At the beginning of the twentieth century, the people of Ma'alul were tenants of the Sursuq family of Beirut, absentee landlords who had acquired the village lands earlier. In 1921 the Sursuqs sold all but 2,000 dunams of Ma'alul's land to the ZionistPalestine Land Development Company. Zionist pioneers founded the moshav of Nahalal on that land the same year. The remaining 2,000 dunums were insufficient to support the village's population, so at the request of the Mandate government, the company agreed to lease an additional 3,000 dunams to the villagers until 1927. The villagers had the option to buy this land before the lease expired. According to the British Mandate's 1922 census of Palestine, Ma'alul had 436 inhabitants; 186 Muslims and 250 Christians, where all the Christians were Orthodox. By the 1931 census the population had decreased to 390; 228 Muslims, and 162 Christians, in a total of 90 houses. In the 1945 statistics the population of Ma'alul was 690; 490 Muslims and 200 Christians, with a total of 4,698 dunams of land, according to an official land and population survey. Of this, a total of 650 dunams were for plantations and irrigable land, 3,462 for cereals, while 29 dunams were built-up land.
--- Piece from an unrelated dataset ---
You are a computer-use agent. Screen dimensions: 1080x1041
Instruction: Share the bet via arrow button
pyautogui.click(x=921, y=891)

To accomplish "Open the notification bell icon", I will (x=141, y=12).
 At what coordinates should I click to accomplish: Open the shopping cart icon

The village site is now covered with a pine forest planted by the Jewish National Fund and dedicated to the memory of prominent Jews and some non-Jewish Americans and Europeans. A military base is also on the site. The mosque and two churches still stand, and are used intermittently as cow sheds by the residents of Kibbutz Kefar ha-Choresh. Overlooking Wadi al-Halabi, between the village site and the site of al-Mujaydil, is an Israeli plastics factory. Cactus, olive trees, and fig trees grow on the site, which is strewn with piles of stones. A few tombs in the Muslim cemetery across from the mosque can be seen. The main village site also contains the remains of houses.
Documentary: Ma'loul Celebrates its Destruction
Ma'alul was the object of the 1985 documentary film by Michel Khleifi; Ma'loul Celebrates its Destruction.